# Trigonometry Question help (sine and cosine stuff)

#### davidngg8

Hello, I have 2 questions that I have been stuck on and trouble getting started and need help.

Questions
1. In an electrical circuit, voltages are in the form of a sine or cosine wave. Two alternating current waves V1 = 10 sin (50(pi)t) and V2 = 10 cos(50(pi)t) interfere with each other to produce a third wave in the form of V(t) = V1(t) + V2(t) . Find the exact values of the positive number A and for theta in [0, 2pi] such that V(t)=A sin(50(pi)t + theta) . Formula for this is A sin x + B cos x = C sin (x+ theta)
2. The horizontal range, R(theta), of a projectile fired with an initial velocity of 60 meters per second at an angle theta is given by R(theta) = 60^2 sin(theta)cos(theta) / 4.9 , where R(theta) is in Quadrant 1. At what angle must the projectile be fired so that the horizontal range is 280 meters? - Use double-angle identity.

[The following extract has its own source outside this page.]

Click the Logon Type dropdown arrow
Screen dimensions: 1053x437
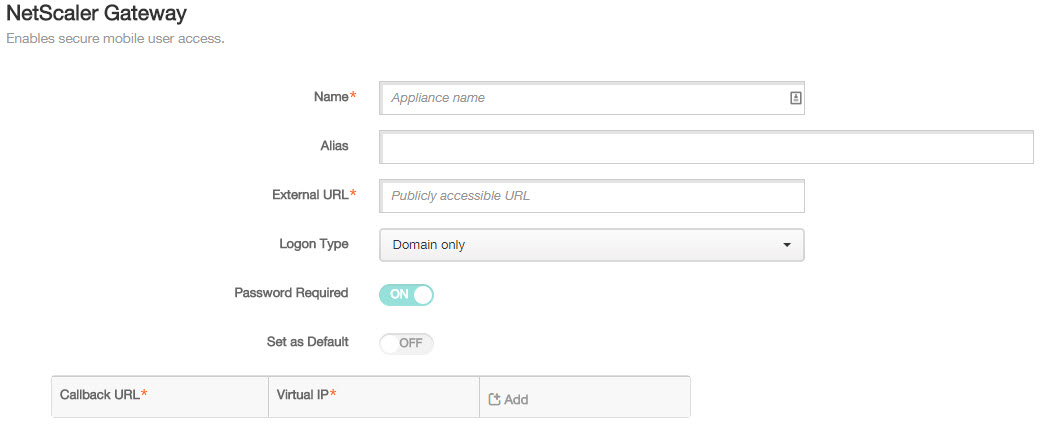pos(787,245)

These are the questions, I just need help getting started or If possible you can provide an example of how to solve it.

thank you

#### Cervesa

for number (1)

$A\sin{x}+B\cos{x} = C\sin(x+\theta) = C[\sin{x}\cos{\theta}+\cos{x}\sin{\theta}] \implies A = C\cos{\theta} \text{ and } B = C\sin{\theta}$

therefore:

$A^2 = C^2\cos^2{\theta}$
$B^2 = C^2\sin^2{\theta}$
$A^2+B^2 = C^2(\cos^2{\theta}+\sin^2{\theta}) = C^2 (1) = C^2$

$C = \sqrt{A^2+B^2}$

also

$\dfrac{B^2}{A^2} = \tan^2{\theta} \implies \theta = \tan^{-1}(B/A)$

for number (2)

$280 = \dfrac{(60^2/2) \cdot 2\sin{\theta}\cos{\theta}}{4.9} = \dfrac{60^2 \cdot \sin(2\theta)}{9.8} \implies \sin(2\theta) = \dfrac{9.8 \cdot 280}{60^2}$

$2\theta = \sin^{-1}\left(\dfrac{9.8 \cdot 280}{60^2}\right)$

take it from here?

1 person

#### davidngg8

I figured out number 2 , but number 1 is still really confusing

#### Cervesa

Two alternating current waves V1 = 10 sin (50(pi)t) and V2 = 10 cos(50(pi)t) interfere with each other to produce a third wave in the form of V(t) = V1(t) + V2(t) . Find the exact values of the positive number A and for theta in [0, 2pi] such that V(t)=A sin(50(pi)t + theta)
let C be the coefficient (instead of A) to conform with your given formula

Formula for this is A sin x + B cos x = C sin (x+ theta)
$10\sin(50\pi t) + 10\cos(50\pi t) = {\color{red}{C}}\sin(50\pi t + \theta)$

$C = \sqrt{10^2+10^2}$

$\theta = \tan^{-1}(10/10)$

also, $\theta$ should be in radians